- What you have to do -
Filter the data for "computer" and copy matching lines.

>>>>

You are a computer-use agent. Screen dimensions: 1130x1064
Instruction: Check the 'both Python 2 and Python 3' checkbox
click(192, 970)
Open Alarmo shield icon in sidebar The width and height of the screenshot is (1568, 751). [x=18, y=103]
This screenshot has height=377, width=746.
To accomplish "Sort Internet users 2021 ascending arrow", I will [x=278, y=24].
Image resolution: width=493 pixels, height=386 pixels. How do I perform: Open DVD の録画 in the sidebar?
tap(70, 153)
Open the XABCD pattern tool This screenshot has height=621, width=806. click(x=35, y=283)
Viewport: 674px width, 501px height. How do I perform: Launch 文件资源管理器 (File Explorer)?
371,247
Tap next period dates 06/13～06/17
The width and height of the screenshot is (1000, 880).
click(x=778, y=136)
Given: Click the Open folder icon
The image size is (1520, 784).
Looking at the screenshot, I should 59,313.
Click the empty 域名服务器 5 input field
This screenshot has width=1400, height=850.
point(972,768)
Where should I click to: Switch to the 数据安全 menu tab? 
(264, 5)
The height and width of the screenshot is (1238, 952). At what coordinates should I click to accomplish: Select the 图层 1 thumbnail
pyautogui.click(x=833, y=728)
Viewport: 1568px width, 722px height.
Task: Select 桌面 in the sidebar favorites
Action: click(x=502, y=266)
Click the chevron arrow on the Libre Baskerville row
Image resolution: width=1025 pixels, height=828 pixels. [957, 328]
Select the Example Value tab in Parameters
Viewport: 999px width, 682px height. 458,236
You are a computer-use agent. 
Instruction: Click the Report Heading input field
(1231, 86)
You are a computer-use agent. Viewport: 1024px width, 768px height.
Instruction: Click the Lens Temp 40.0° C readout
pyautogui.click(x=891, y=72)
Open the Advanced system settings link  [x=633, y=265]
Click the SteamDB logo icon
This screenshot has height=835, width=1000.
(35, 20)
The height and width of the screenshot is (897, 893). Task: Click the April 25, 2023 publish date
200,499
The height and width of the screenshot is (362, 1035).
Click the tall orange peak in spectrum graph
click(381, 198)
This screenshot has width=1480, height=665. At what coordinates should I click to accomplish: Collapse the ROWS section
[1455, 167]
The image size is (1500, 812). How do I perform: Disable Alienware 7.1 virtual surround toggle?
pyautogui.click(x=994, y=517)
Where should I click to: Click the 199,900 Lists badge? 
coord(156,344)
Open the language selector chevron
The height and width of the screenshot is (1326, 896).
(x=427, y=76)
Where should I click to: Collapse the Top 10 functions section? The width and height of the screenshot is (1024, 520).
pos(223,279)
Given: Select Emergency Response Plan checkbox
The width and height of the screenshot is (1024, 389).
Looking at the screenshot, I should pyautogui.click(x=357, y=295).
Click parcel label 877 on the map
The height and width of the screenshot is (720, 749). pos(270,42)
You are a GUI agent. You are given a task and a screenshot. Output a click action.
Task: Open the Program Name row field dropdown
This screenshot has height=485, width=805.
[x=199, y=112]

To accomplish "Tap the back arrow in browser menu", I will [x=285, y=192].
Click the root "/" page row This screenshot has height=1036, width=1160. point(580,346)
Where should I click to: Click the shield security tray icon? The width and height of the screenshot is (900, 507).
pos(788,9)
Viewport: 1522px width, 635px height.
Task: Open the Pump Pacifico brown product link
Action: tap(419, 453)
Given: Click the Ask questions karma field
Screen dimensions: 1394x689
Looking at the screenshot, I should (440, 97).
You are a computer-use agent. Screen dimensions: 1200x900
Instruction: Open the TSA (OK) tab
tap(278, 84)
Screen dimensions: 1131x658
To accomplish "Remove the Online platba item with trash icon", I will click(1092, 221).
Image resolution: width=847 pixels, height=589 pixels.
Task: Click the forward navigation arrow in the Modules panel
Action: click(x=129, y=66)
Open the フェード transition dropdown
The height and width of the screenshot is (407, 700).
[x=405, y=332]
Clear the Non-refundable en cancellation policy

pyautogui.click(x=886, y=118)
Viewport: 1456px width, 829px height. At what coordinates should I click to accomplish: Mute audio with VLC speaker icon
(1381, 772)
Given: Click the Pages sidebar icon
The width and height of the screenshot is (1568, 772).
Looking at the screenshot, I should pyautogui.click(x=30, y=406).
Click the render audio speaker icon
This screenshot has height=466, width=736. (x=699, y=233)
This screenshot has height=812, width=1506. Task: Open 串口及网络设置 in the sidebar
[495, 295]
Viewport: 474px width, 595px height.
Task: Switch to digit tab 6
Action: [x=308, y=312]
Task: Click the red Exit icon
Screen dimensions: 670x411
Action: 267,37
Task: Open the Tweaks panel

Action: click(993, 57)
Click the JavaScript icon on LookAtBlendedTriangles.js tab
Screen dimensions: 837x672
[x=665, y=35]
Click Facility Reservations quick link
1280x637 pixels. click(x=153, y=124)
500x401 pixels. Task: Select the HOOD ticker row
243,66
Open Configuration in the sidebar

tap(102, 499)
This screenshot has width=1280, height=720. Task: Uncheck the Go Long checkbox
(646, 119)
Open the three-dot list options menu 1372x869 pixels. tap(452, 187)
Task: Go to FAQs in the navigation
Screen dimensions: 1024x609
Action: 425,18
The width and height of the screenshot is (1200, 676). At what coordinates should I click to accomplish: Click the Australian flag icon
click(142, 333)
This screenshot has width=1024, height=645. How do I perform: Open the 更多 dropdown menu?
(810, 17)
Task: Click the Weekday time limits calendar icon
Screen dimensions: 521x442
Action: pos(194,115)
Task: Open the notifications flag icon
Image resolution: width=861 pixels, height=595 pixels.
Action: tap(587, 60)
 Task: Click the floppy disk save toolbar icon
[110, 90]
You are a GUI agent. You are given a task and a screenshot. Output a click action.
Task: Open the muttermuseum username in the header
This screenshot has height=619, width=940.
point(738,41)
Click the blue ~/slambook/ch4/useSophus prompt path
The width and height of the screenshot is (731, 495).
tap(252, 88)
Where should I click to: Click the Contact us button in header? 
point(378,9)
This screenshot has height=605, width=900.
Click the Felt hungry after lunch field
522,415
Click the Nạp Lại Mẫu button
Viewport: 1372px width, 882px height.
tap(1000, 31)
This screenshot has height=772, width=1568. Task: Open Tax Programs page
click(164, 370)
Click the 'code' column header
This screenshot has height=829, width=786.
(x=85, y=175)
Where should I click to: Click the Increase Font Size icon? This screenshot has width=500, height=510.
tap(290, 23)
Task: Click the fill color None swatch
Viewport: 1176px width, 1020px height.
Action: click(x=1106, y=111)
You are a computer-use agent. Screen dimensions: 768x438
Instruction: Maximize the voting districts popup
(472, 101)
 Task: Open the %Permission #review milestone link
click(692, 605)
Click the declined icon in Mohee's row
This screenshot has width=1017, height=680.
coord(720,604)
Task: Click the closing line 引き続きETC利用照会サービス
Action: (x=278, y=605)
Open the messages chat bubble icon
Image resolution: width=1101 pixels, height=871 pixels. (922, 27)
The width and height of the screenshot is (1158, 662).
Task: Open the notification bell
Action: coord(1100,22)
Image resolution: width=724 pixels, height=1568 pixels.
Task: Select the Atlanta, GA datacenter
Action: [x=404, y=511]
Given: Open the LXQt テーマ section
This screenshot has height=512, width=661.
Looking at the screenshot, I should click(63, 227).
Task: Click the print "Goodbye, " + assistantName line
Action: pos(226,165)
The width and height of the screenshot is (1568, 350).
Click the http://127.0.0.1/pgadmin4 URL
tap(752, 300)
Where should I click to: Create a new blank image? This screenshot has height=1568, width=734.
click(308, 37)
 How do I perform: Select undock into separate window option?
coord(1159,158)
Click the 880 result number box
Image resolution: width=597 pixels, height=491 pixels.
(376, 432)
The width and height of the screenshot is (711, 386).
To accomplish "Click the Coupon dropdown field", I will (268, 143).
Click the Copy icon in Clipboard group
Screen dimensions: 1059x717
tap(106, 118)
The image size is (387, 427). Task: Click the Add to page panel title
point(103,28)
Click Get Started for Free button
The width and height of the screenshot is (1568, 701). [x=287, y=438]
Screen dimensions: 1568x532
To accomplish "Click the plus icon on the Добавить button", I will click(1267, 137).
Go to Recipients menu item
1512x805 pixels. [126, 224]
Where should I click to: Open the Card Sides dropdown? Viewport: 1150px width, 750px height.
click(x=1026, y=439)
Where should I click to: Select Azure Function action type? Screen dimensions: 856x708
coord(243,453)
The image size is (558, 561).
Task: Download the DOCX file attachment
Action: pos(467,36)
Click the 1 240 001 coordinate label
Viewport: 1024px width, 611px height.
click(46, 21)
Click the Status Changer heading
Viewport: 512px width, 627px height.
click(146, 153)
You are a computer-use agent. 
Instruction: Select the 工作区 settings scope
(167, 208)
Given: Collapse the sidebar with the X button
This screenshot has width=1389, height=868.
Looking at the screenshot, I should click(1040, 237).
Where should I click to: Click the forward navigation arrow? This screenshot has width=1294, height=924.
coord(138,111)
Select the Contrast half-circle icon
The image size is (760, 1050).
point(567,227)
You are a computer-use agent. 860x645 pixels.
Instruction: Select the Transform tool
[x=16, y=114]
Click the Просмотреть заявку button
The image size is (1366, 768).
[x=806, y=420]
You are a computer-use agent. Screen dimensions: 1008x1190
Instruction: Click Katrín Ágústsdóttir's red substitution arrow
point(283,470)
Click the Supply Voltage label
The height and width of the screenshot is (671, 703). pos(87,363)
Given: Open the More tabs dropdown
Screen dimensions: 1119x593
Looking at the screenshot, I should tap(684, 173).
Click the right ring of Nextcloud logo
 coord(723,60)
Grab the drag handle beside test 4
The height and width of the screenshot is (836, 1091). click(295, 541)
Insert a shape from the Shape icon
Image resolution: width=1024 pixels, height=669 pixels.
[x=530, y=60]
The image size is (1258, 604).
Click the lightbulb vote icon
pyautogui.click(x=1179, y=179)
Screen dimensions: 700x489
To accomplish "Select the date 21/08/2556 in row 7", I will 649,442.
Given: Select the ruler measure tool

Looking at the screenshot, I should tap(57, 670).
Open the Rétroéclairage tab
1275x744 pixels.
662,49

<<<<

- Expected output -
You are a computer-use agent. Screen dimensions: 1130x1064
You are a computer-use agent. 
You are a computer-use agent. Viewport: 1024px width, 768px height.
You are a computer-use agent. Screen dimensions: 1200x900
You are a computer-use agent. Screen dimensions: 768x438
You are a computer-use agent. 
You are a computer-use agent. 860x645 pixels.
You are a computer-use agent. Screen dimensions: 1008x1190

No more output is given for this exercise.